The researchers noted that the women with cancer had higher IL-6 levels than the control group even before receiving systemic treatment.
The authors conclude that the results “are intended to build an evidence base about the mechanistic pathways of CRCD and to suggest potential targets for intervention to reduce the risk of or mitigate cognitive problems in the aging population of cancer survivors.”
A third study using TLC data, co-authored by previous ACS grantees Patel, Carroll, and Van Dyke, and published in the ACS journal Cancer, without supporting funds from ACS, investigated how chemotherapy affected biological aging in older breast cancer survivors.
Chronological age changes with each birthday. Biological aging, though, is a gradual and progressive process driven by the accumulation of damage caused by life experiences and exposures. Increased biological age increases the risk for cancer and other age-related diseases.
One way biological age is identified is with epigenetic changes. These changes to the genes/DNA don’t affect the genetic sequence or code. Epigenetic aging is associated with many factors including diet, exercise, sleep, response to stress, and disease and its treatment.
While often lifesaving, cancer treatment can also cause damage and drive further aging. This study showed that older breast cancer survivors experience accelerated aging and worse functional outcomes after cancer treatment, particularly chemotherapy. This first-of-its-kind study could help guide clinical cancer care to improve survivors’ quality of life.
Two additional TLC co-authors received previous ACS research grants—more than 10 years ago. Jeanne Mandelblatt, MD, MPH, of Lombardi Comprehensive Cancer Center, Georgetown University, in Washington, DC, was either a senior or lead author for all 3 studies. Paul Jacobsen, PhD, of the Healthcare Delivery Research Program at the National Cancer Institute in Bethesda, Maryland was a co-author on both of the inflammation studies.

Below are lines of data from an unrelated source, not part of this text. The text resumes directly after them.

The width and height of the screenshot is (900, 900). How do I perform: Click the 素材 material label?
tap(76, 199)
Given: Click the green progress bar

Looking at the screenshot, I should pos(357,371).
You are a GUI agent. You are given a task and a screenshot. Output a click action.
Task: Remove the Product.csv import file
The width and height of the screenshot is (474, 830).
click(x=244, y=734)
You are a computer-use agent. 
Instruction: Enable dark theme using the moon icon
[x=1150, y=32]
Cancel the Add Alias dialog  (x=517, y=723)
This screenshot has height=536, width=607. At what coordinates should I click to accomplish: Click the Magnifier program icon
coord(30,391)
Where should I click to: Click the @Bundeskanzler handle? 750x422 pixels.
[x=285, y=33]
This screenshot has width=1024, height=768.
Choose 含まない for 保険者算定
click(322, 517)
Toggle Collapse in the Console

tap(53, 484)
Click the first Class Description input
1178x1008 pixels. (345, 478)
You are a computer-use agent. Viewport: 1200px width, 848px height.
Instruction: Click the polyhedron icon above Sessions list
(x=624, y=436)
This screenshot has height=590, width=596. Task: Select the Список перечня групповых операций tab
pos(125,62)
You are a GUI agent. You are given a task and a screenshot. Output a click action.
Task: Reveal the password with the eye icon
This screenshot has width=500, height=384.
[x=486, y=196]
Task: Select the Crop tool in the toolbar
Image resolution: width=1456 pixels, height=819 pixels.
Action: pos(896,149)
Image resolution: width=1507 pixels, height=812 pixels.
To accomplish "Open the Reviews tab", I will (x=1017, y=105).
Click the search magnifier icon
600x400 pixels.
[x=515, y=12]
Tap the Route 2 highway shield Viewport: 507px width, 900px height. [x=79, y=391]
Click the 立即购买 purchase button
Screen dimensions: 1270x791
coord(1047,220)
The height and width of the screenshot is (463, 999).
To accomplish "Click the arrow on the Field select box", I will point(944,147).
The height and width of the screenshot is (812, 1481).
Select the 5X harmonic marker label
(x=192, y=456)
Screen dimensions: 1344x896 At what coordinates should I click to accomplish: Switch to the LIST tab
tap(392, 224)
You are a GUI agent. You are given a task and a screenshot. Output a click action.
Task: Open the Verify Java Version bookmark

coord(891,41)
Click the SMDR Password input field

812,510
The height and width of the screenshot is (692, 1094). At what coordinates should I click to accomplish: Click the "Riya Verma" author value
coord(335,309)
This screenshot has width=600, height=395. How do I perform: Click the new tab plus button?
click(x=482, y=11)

Results from the TLC study provide stronger evidence that chronic inflammation is connected to cognitive problems in older breast cancer survivors. This information may be useful for healthcare providers to identify survivors who may have an increased risk of cognitive decline and require additional surveillance or interventions designed to reduce inflammation.
Measuring biological age throughout survivorship care may also help guide care for older breast cancer survivors to minimize poor outcomes and improve quality of life.
This work lays the groundwork for future studies of other cancer treatments at various time points throughout care, in more diverse populations, and with additional inflammatory markers.